If you’re one of those impatient people who gets a refund anticipation loan (RAL) from a tax preparer, enjoy it while it lasts — after this year, those loans are going away. And it’s probably for your own good.

In years past, RALs have come under fire from consumer advocates who say that in exchange for getting a tax refund a few weeks faster, banks issuing the loans were charging staggering interest rates of between 40 and 700 percent. In fact, back in 2006, H&R Block was sued for routinely overcharging customers on RALs.

The National Consumer Law Center (NCLC) reports that in 2010, RAL issuers collected upwards of $338 million in loan fees from around 5 million taxpayers — most of whom could least afford them. IRS data reveals 92 percent of taxpayers who asked for RALs during that time period were low-income.

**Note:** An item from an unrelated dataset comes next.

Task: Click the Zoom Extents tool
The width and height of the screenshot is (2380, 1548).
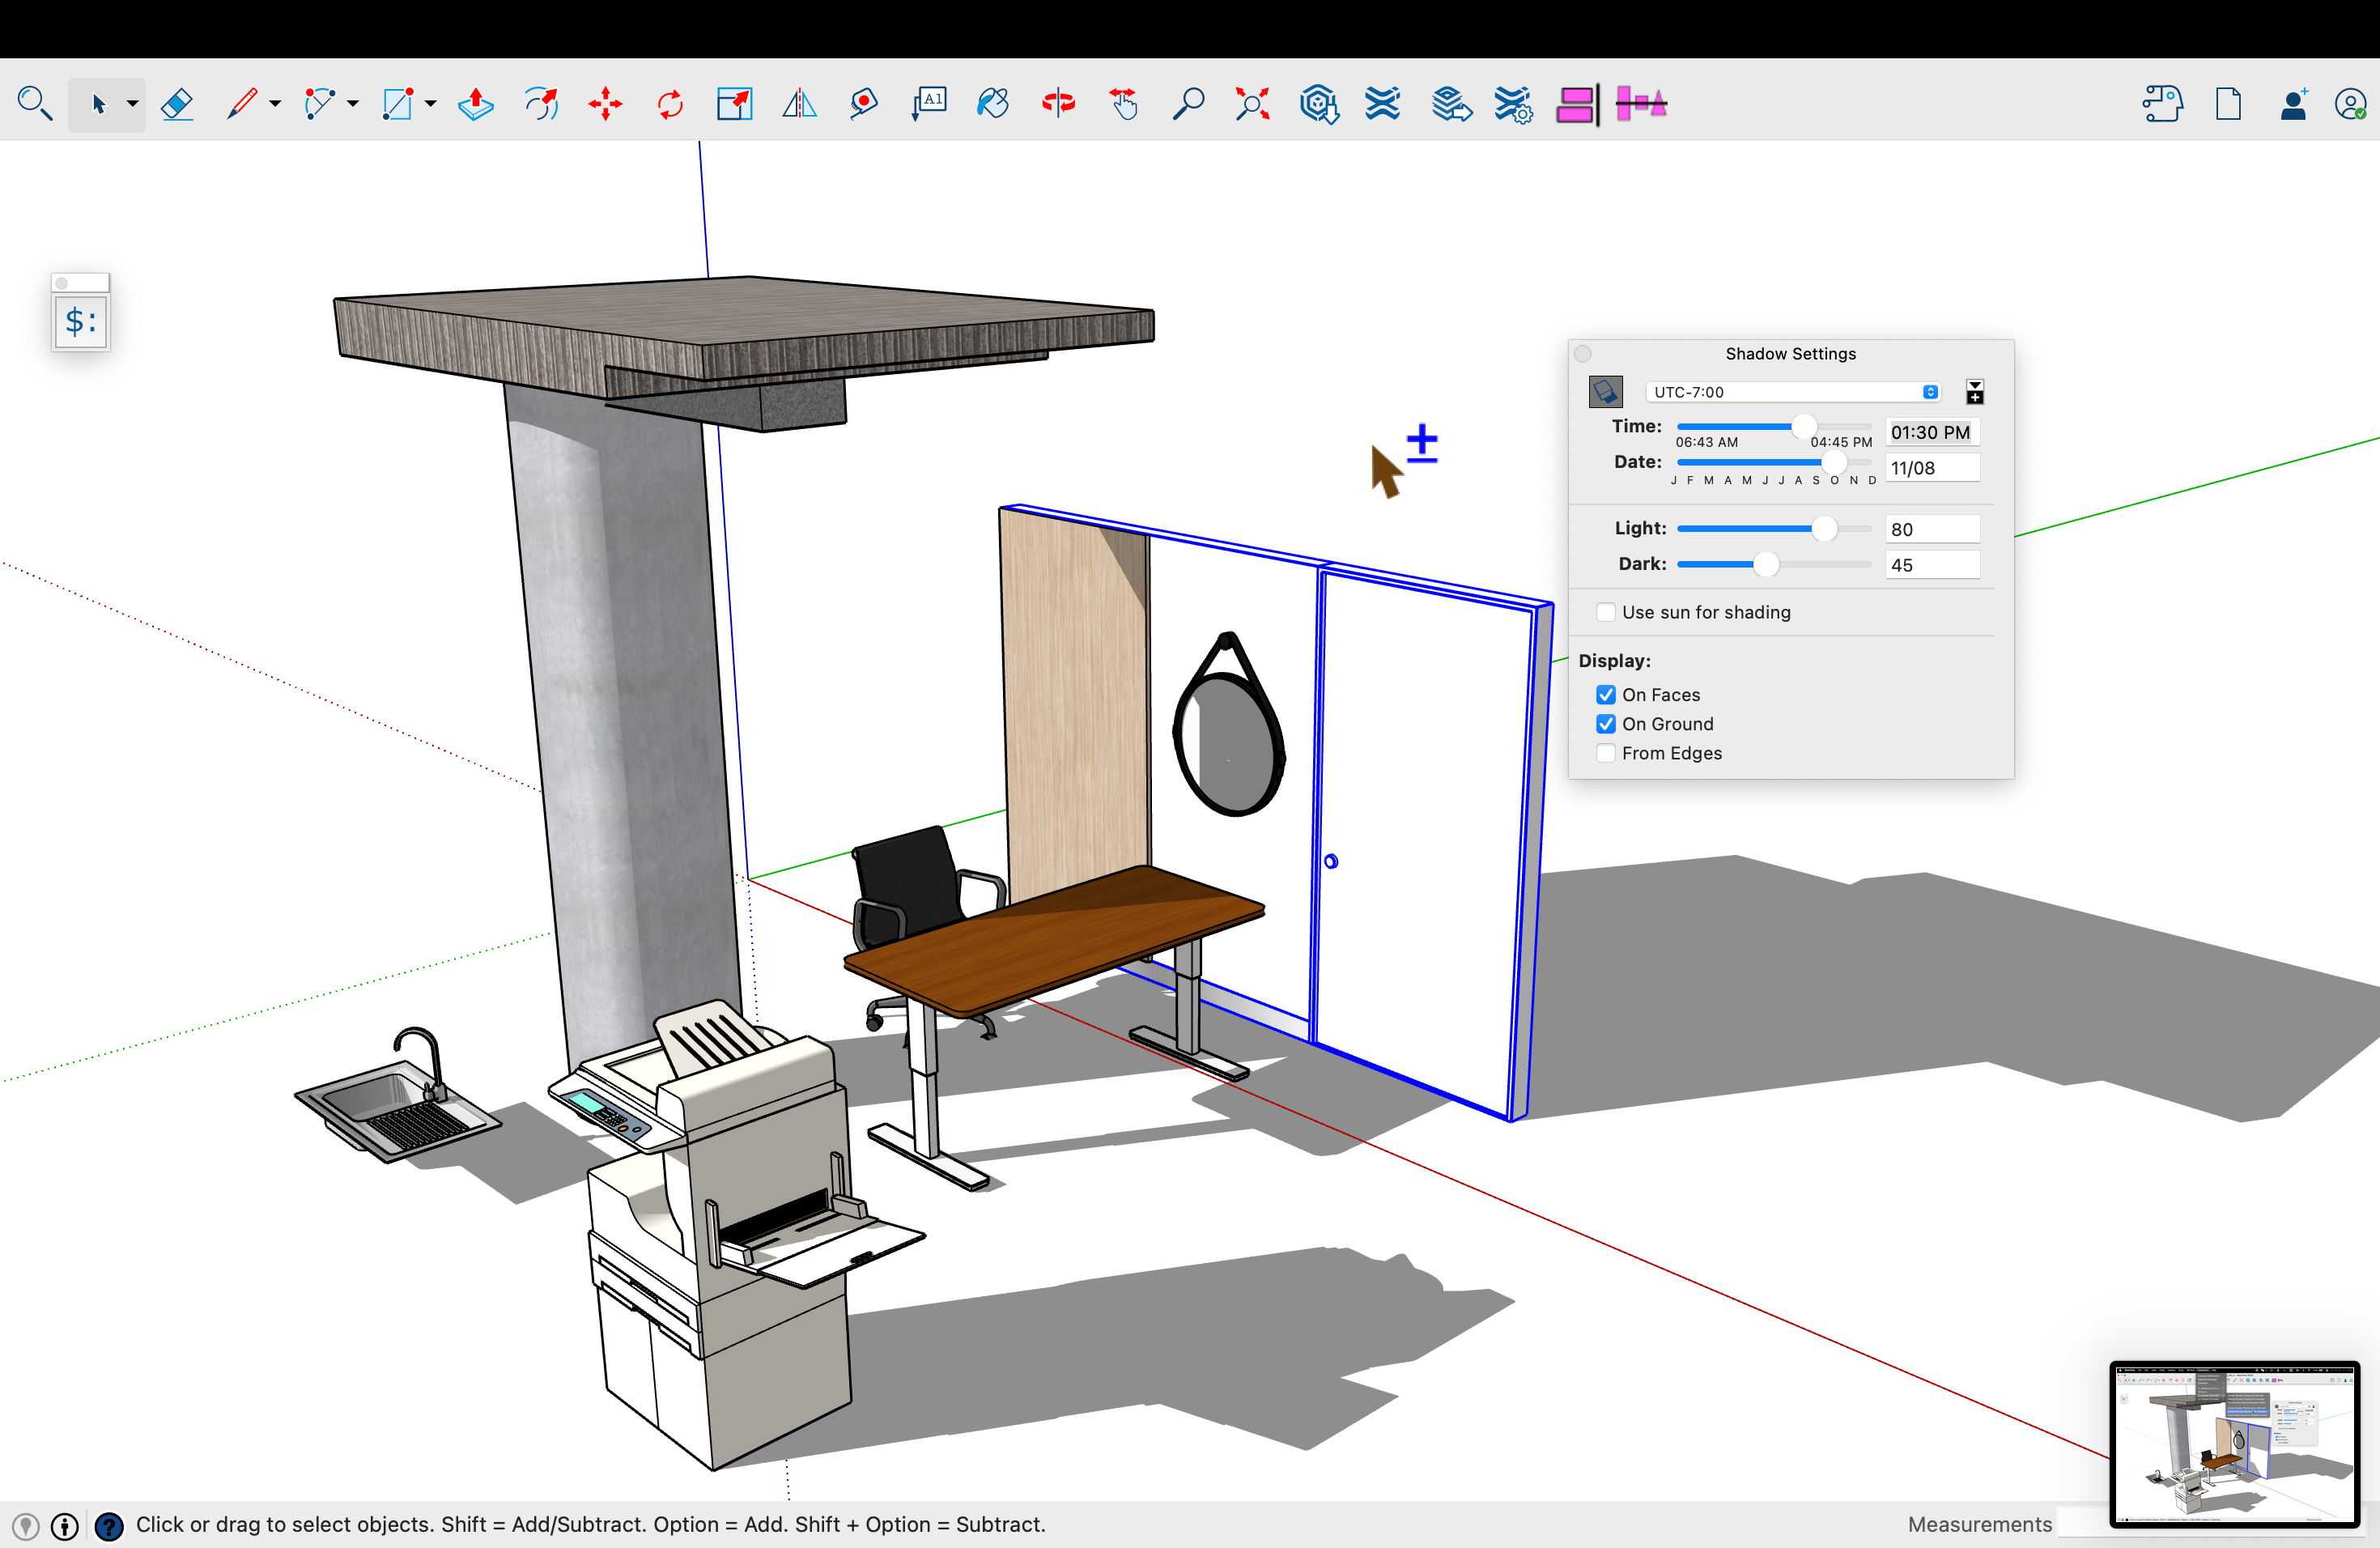Action: [1252, 104]
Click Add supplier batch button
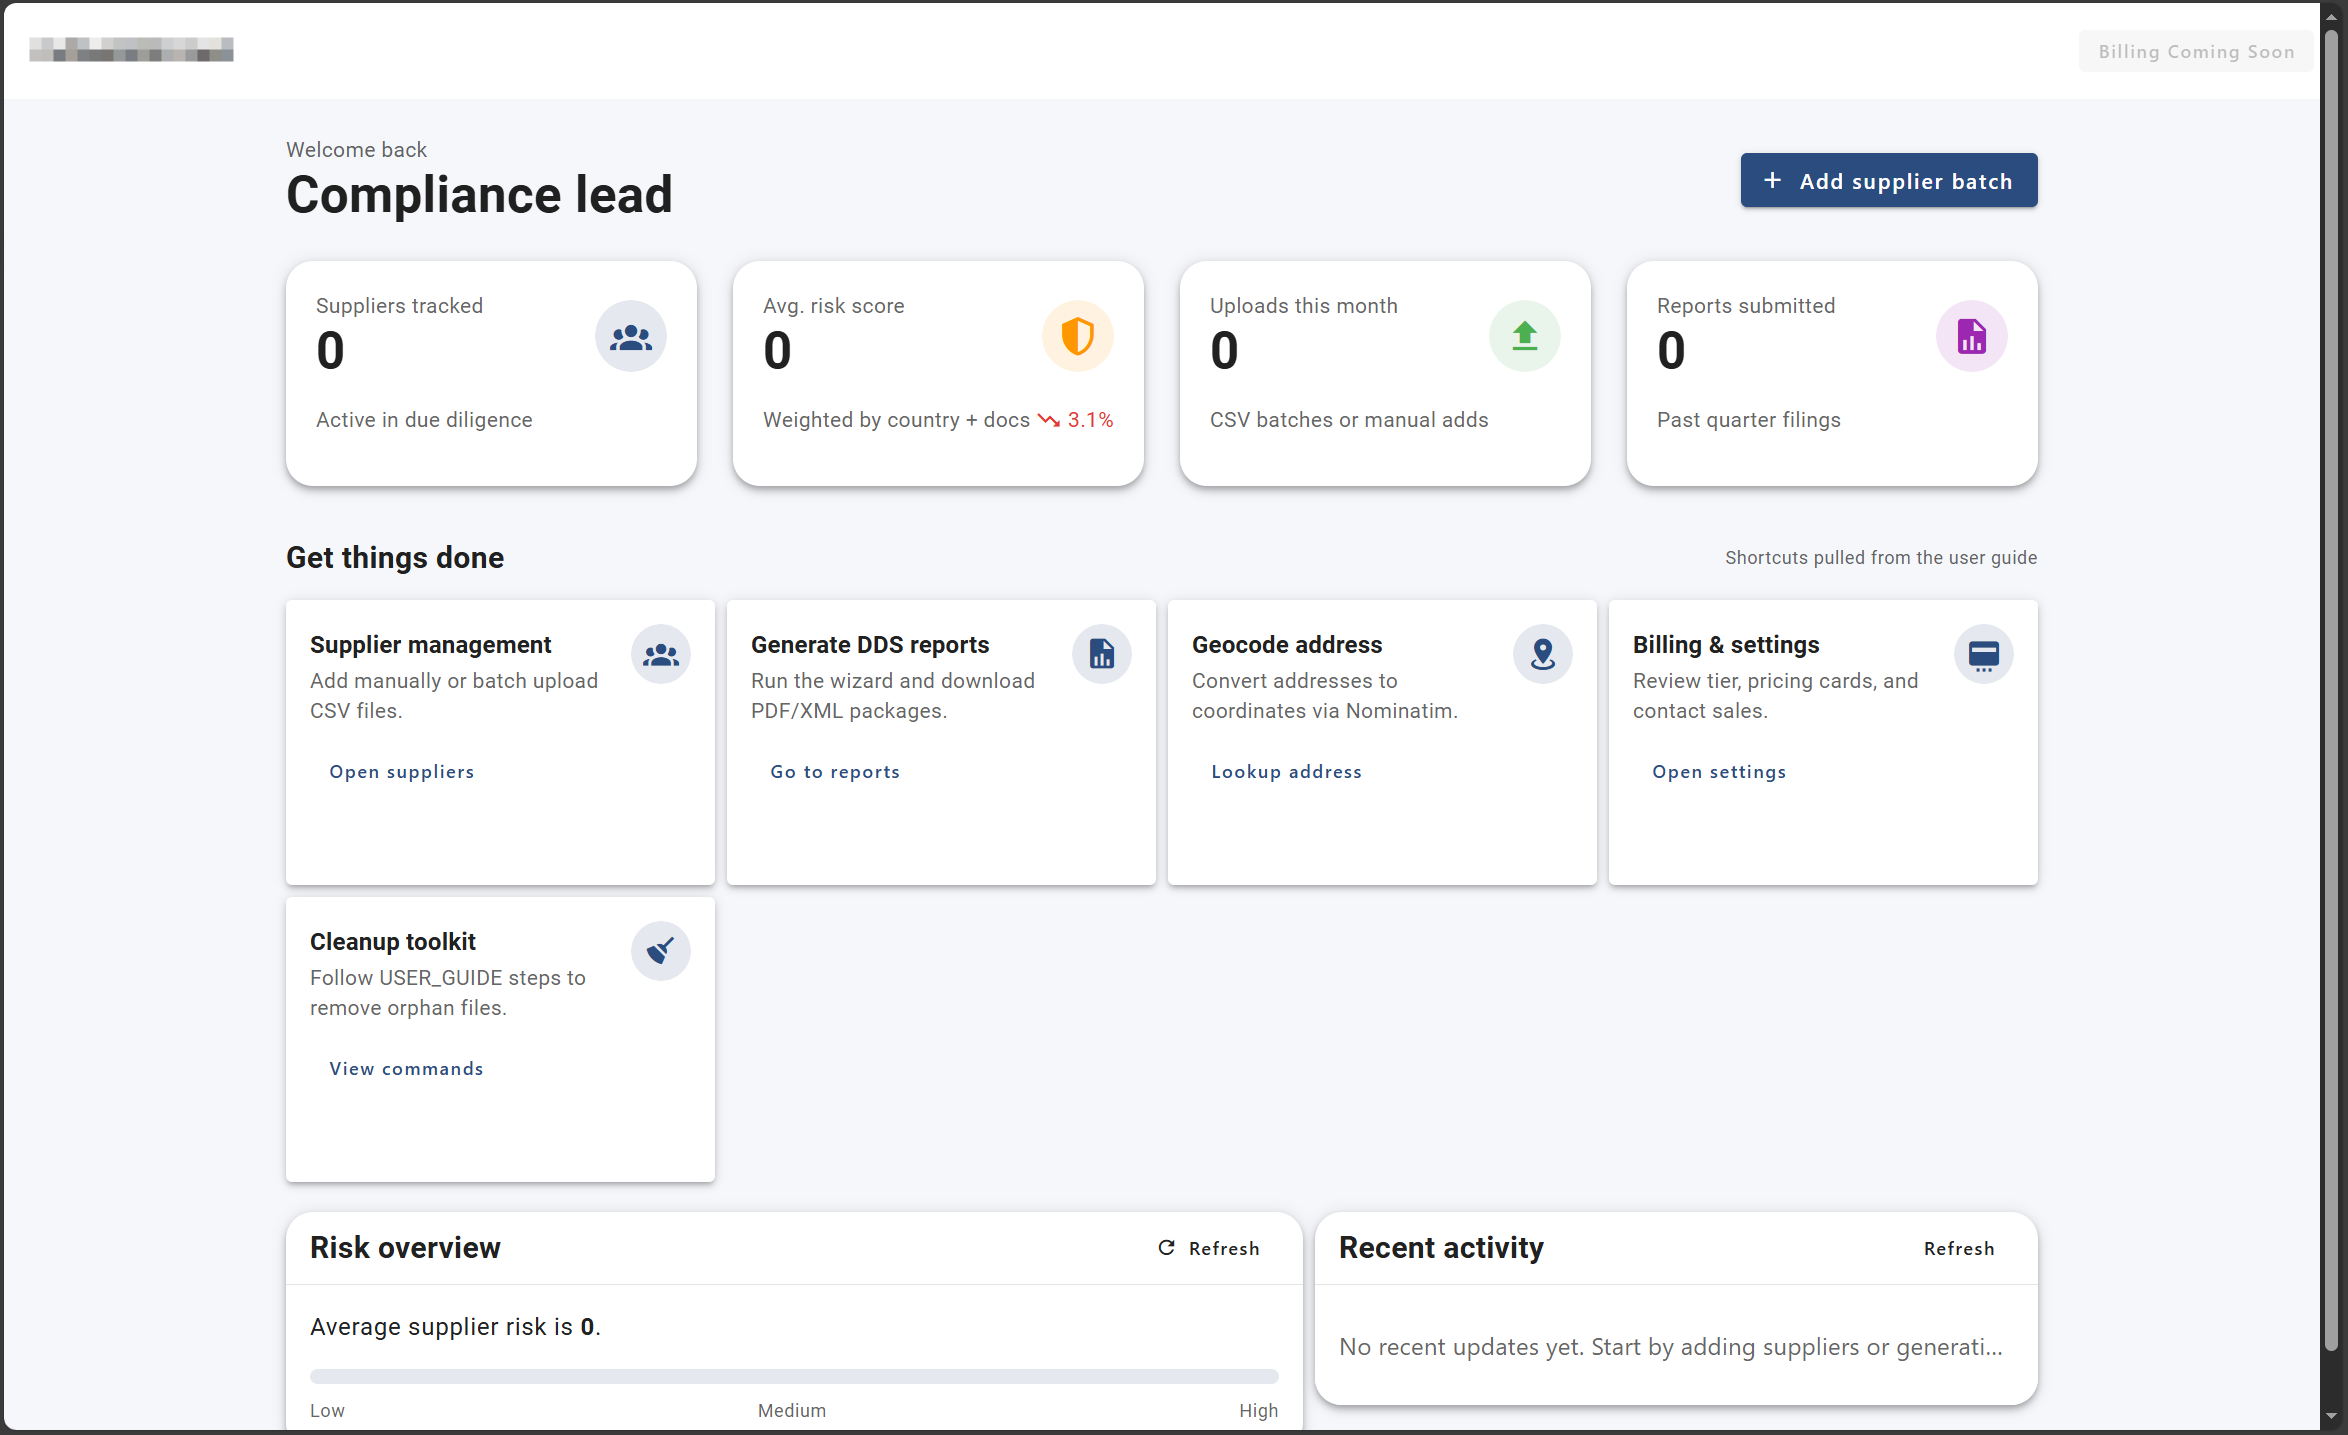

As a result of all the bad press, many larger banks stopped issuing the loans, leaving only one institution — Kentucky-based Republic Bank & Trust — in the RAL business. But after doing battle with the FDIC, it too is folding up its tent and will no longer issue anticipation loans after this year.

“It’s good riddance to RALs as big business,” says Chi Chi Wu, a staff attorney at the NCLC. “Millions of hard-working families will save money and face less risk as RALs made by banks disappear from tax time.”